The only acceptable reply is the number of lines in the material below that hold "height".

*** RECORDS FOR PROCESSING Section Begins ***

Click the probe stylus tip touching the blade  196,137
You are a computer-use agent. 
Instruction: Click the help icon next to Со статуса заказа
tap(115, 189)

*** RECORDS FOR PROCESSING Section Ends ***
*** RECORDS FOR PROCESSING Section Begins ***

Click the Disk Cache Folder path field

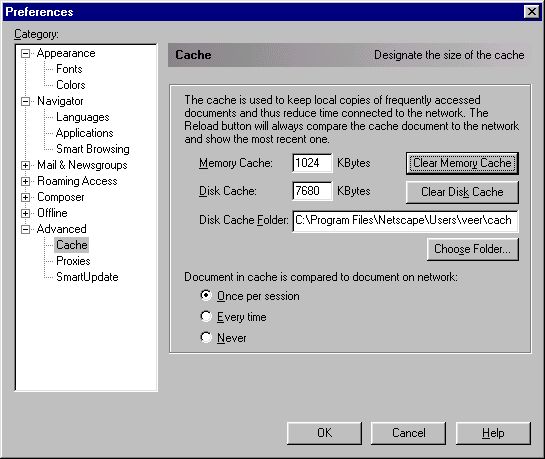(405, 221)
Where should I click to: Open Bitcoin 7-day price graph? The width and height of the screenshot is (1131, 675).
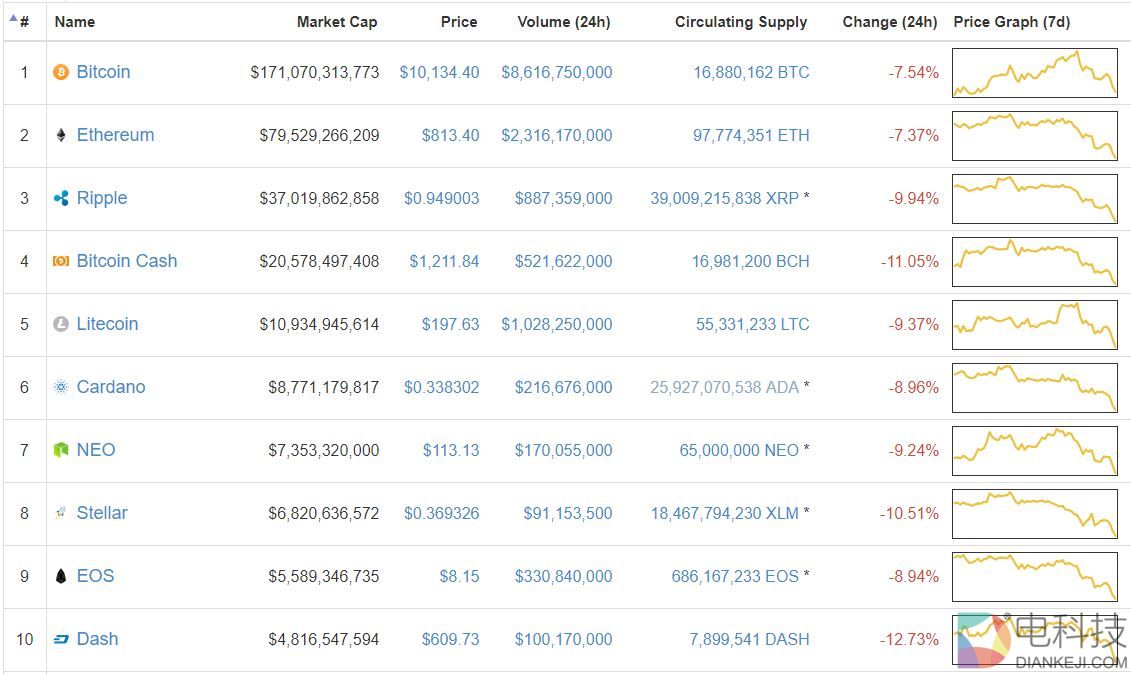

*** RECORDS FOR PROCESSING Section Ends ***
*** RECORDS FOR PROCESSING Section Begins ***

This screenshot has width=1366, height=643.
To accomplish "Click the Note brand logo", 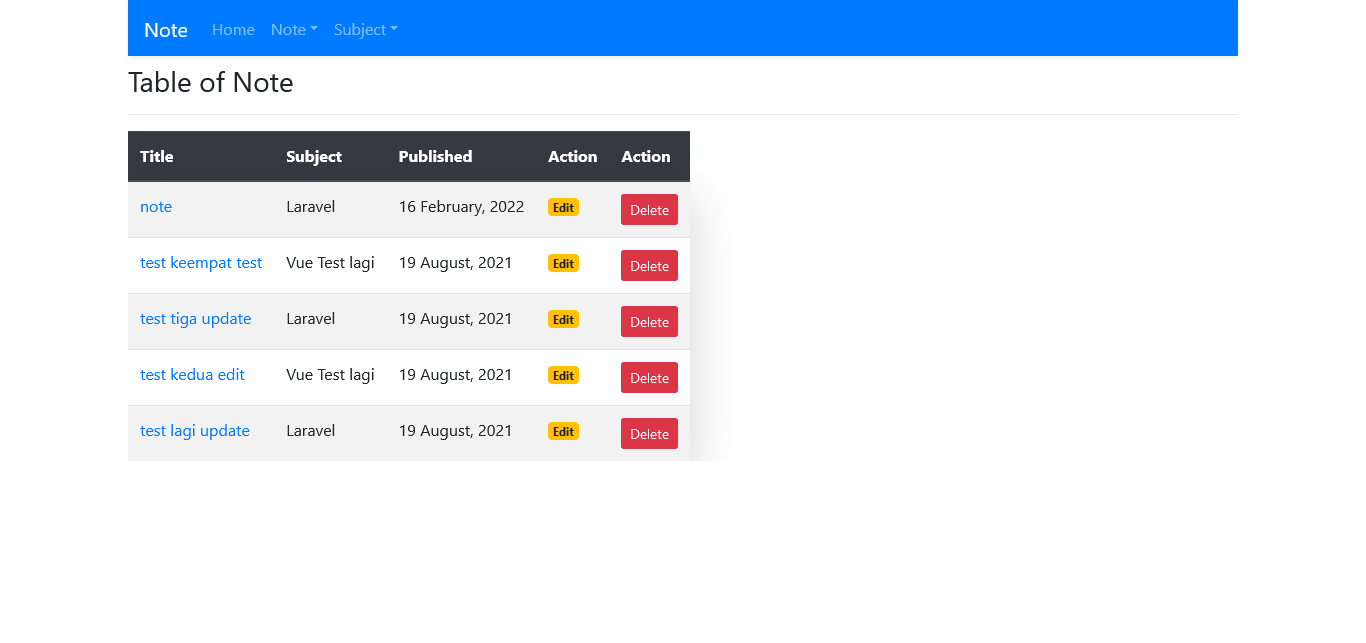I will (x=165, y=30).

*** RECORDS FOR PROCESSING Section Ends ***

RESPONSE AREA: 2